Ekonom Institute for Development of Economics and Finance (Indef) Bhima Yudhistira menilai, memang masih ada beberapa kendala bagi daerah untuk menerbitkan obligasi tersebut. "Jadi tergantung tata kelola setiap daerah dan kesiapan menggunakan dana obligasi itu," ujarnya kepada Republika, Ahad (25/11).
Beberapa daerah, kata dia, ingin ajukan obligasi berjamin aset atau proyek daerah. Hanya saja tingkat korupsi masih tinggi, kemudian alokasi Anggaran Pendapatan dan Belanja Daerah (APBD) yang ada sekarang belum tepat sasaran.
"Beberapa daerah habiskan 40 sampai 60 persen APBD untuk belanja rutin seperti belanja pegawai yang cenderung konsumtif. Maka daerah seperti itu belum pas terbitkan obligasi," tegasnya.
Problem lain, tambah Bhima, yakni pendataan aset Pemda sebagai jaminan masih belum optimal. Seharusnya, perencanaan pembangunan infrastruktur disiapkan lebih matang sehingga investor tertarik.
"Tantangan lain saat ini kita memasuki era bunga mahal, di mana bunga obligasi pemerintah tenor 10 tahun dikisaran 8 persen. Maka kemampuan Pemda menyicil juga penting. Jangan sampai gagal bayar utang," ujarnya.
Lebih lanjut, ia menjelaskan, pada prinsipnya semua aset bisa dijadikan jaminan dalam penerbitan obligasi. Asalkan nilainya mencukupi sesuai kebutuhan penerbitan obligasi.
"Aset baru pun bisa. Asalkan menghasilkan cash streaming yang bagus untuk bayar cicilan dan bunga bisa," jelas Bhima.
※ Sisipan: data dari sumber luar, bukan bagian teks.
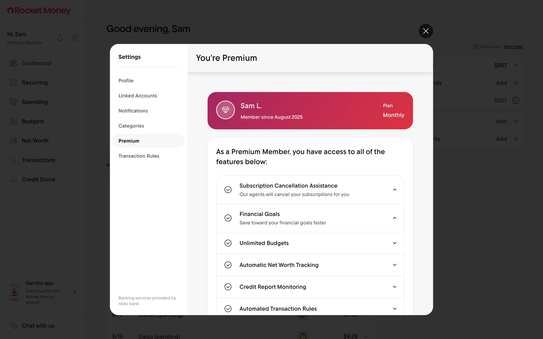This screenshot has width=543, height=339.
Task: Click the premium diamond badge icon
Action: (225, 110)
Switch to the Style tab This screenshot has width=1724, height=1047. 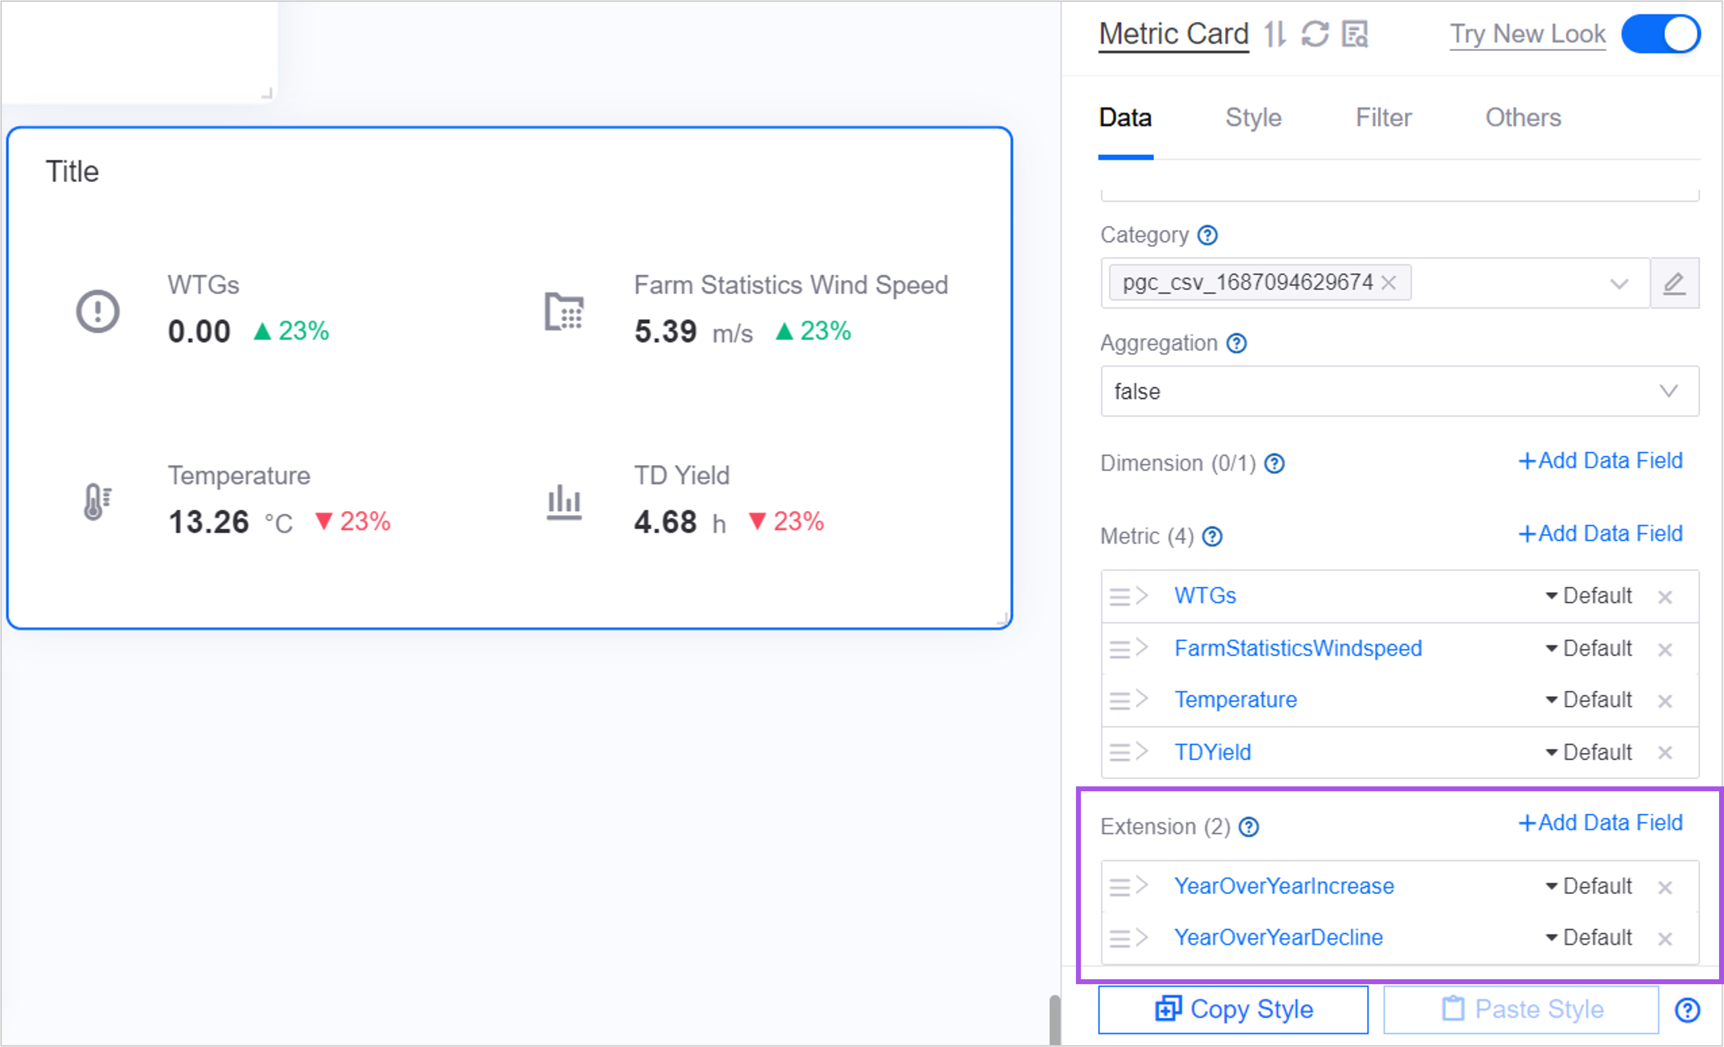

Baru-baru ini, OJK juga mendorong pemerintah daerah di Sumatra Barat untuk bernisiatif menerbitkan obligasi atau surat utang. Penerbitkan obligasi ini, kata OJK, memberi alternatif sumber pembiayaan bagi daerah untuk membangun infrastrukturnya sendiri, tanpa bergantung pada Anggaran Pendapatan dan Belanja Negara (APBN) dari pusat.